Non tutti, però, hanno la fortuna di potere almeno sperare che i propri “eterni fanciulli” riescano a trovare un posto di lavoro. Alcuni livelli di DSA sono così avanzati da non avere aspettative superiori a traguardi giornalieri che, per le persone normodotate e autosufficienti, sono basilari. È il caso di Vincenzo, papà di Andrea, un bambinone di 28 anni che non parla, almeno non più. «Me lo ricordo ancora il suono della sua voce quando cantava Nella vecchia fattoria o quando urlava “papà” appena mi vedeva fuori dalla finestra».

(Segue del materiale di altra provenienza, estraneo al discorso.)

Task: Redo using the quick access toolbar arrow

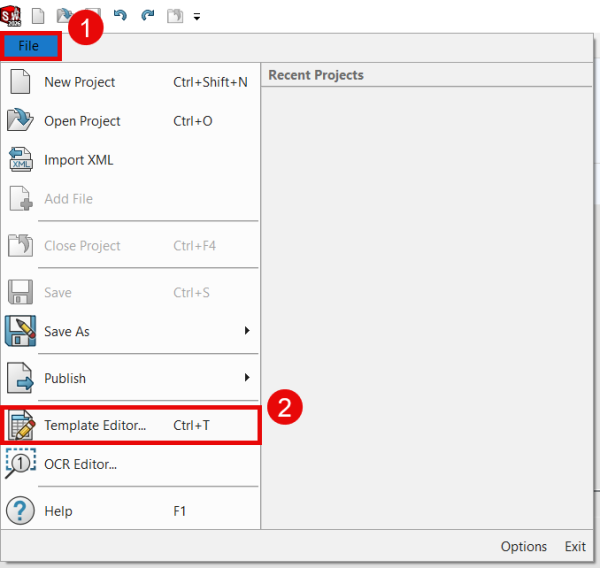Action: pyautogui.click(x=147, y=16)
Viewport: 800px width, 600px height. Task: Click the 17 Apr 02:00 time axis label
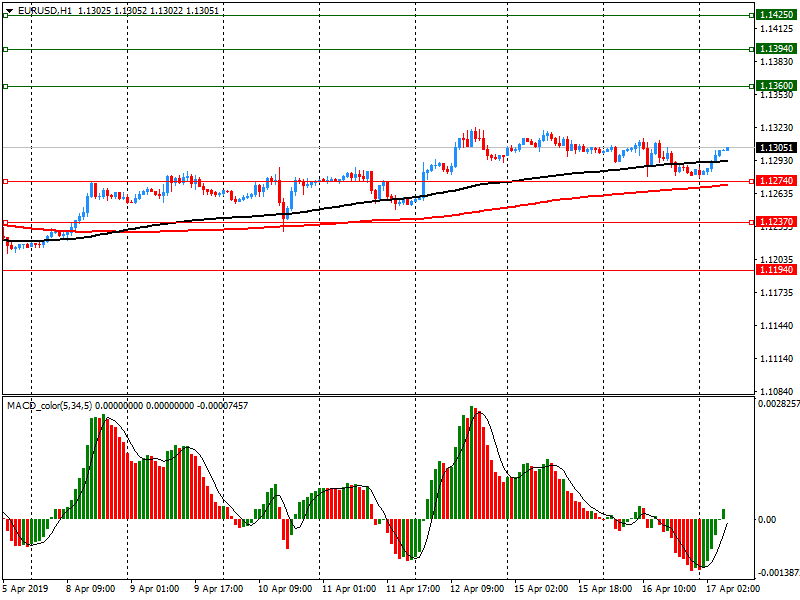(x=729, y=589)
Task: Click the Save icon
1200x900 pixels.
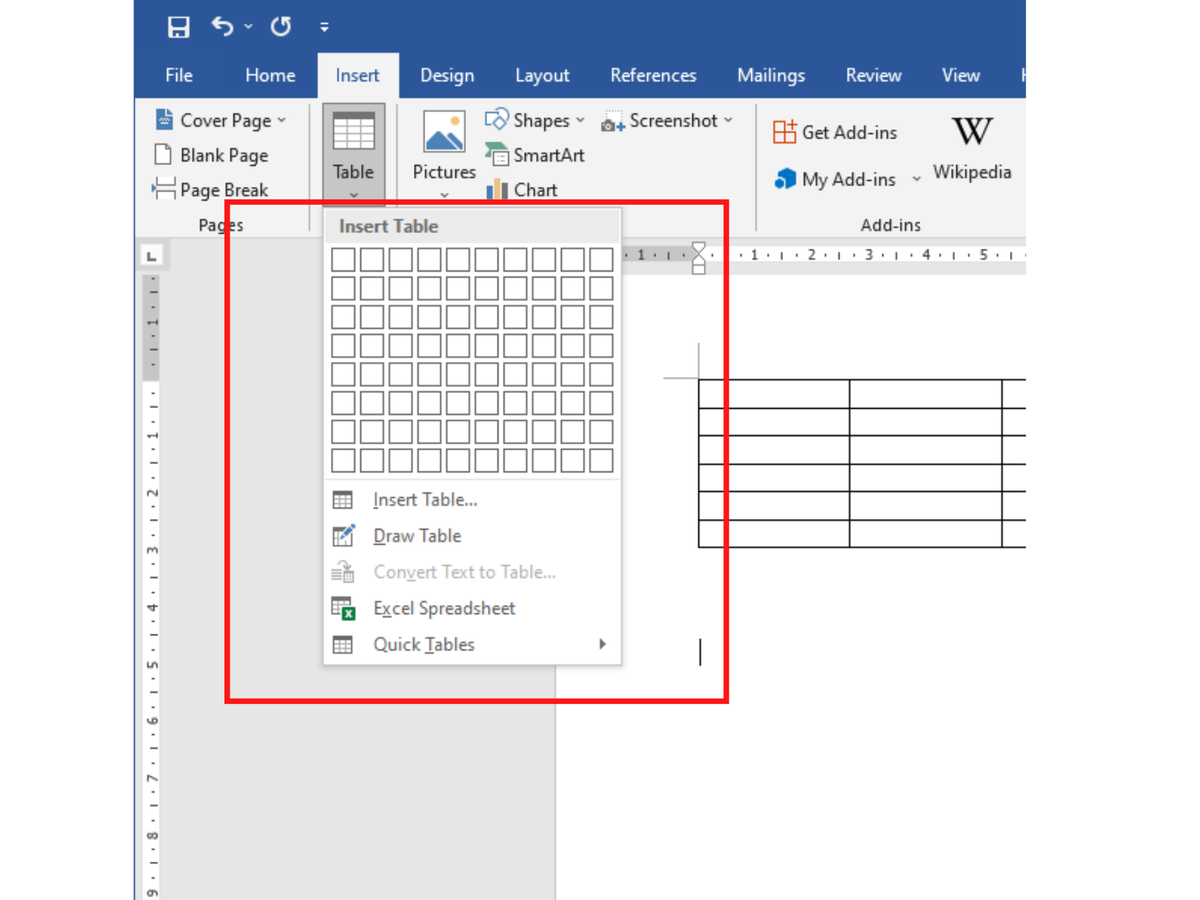Action: click(x=178, y=27)
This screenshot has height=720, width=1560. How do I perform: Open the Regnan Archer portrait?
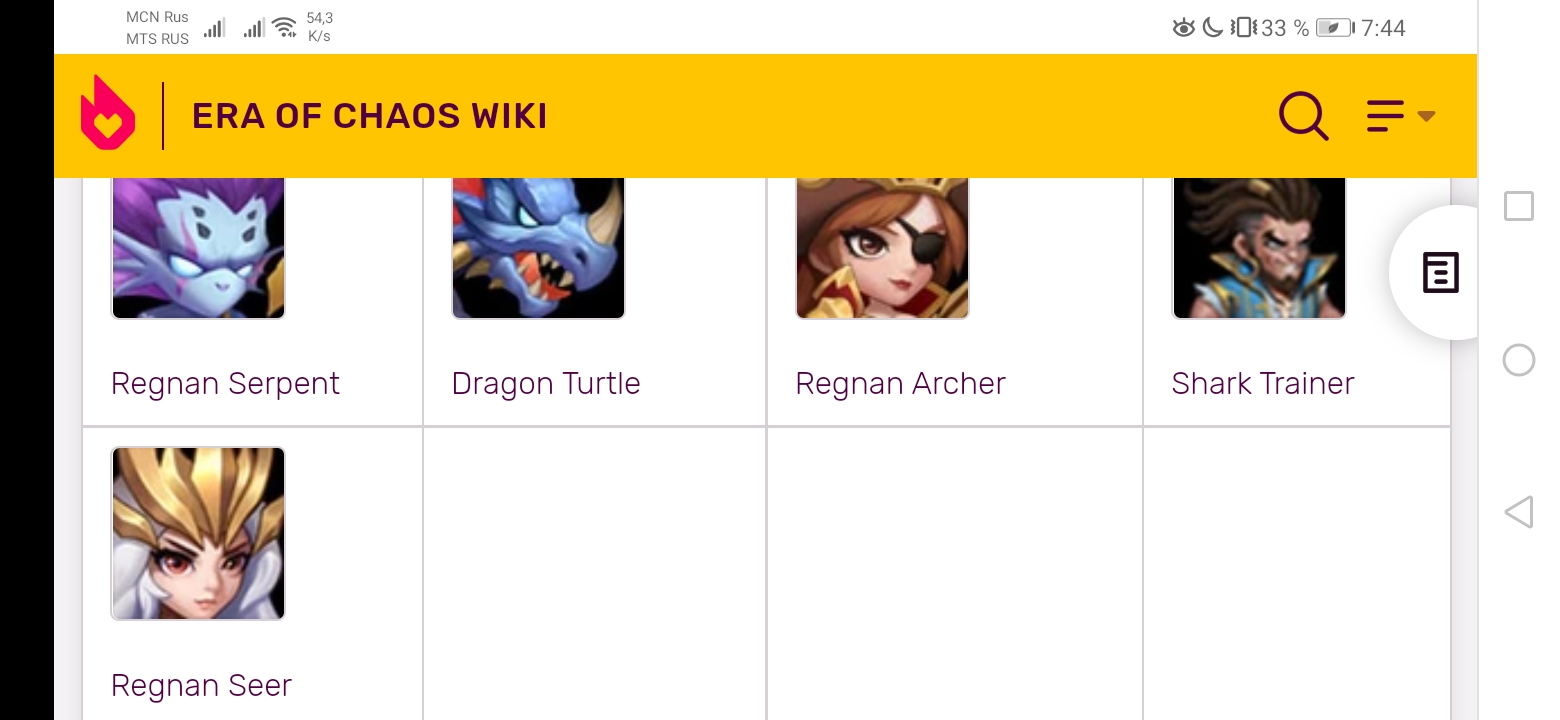tap(882, 248)
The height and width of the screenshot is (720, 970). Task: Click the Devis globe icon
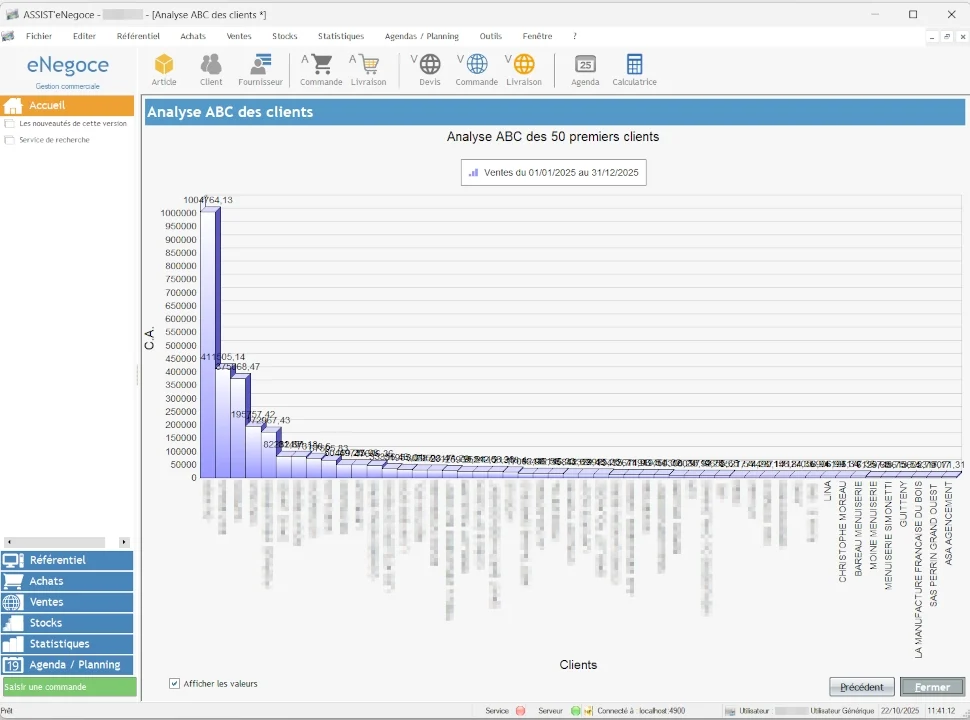coord(429,69)
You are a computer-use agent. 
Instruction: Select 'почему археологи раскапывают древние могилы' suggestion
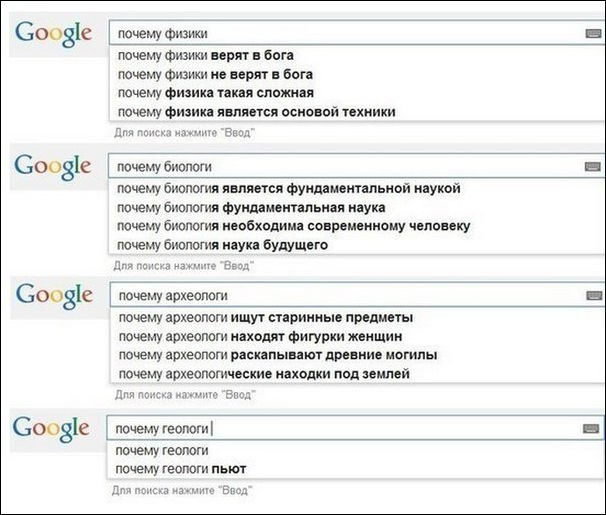277,355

Nel suo caso, l’autismo si è aggiunto alla sindrome di Down, diagnosticata prima della nascita. Ogni giorno è fatto di rituali ripetuti e accudimenti costanti. Vincenzo ha gli occhi stanchi di chi sa che il tempo corre, e corre contro. Nel silenzio di Andrea, fanno eco le inquietudini del padre: «Non c’è nessuno che lo può invitare ad uscire, come invece è normale per tutti i ragazzi, nessun amico. Non ha mai dato il primo bacio ed è probabile che non lo darà mai».

Mentre l’età avanza, i figli diventano bastone di vecchiaia. Per Andrea è il contrario, perché i genitori hanno lo stesso ruolo di quando aveva 3 anni. I suoi due fratelli hanno «pagato il prezzo» di tutte le attenzioni che mamma e papà hanno dovuto riservare, spesso, solo a lui: «Hanno sofferto per questo. Forse mi danno la colpa di non essere stato un buon padre e, magari, sotto quell’aspetto non lo sono stato». Ci sono dei momenti che restano dentro le mura di una casa per sempre, e per quanto gli amici più stretti possano tentare di far sentire la loro vicinanza, solo i membri della famiglia sanno cosa si è vissuto. «Alcune serate erano drammatiche, un disastro. A volte ci guardavamo negli occhi senza sapere più come gestire le sue crisi. Ci si sente soli, un nucleo a parte».

La storia di Gianluca è diversa da quella di Vincenzo. Tommy è un omone, come Andrea, ma in fondo entrambi sono ancora dei bambini. Come scrive Nicoletti, arriverà un giorno in cui papà e mamma non potranno più proteggerli, «quel giorno, saranno esposti alle intemperie dell’indifferenza umana come la maggior parte dei loro colleghi poco loquaci».

Dopo le loro storie, però, gli umani indifferenti avranno almeno imparato che un lupo può anche non aver voglia di cacciare, e se si nasce pavone non si ha per forza voglia di sentirsi dire «come sei bello».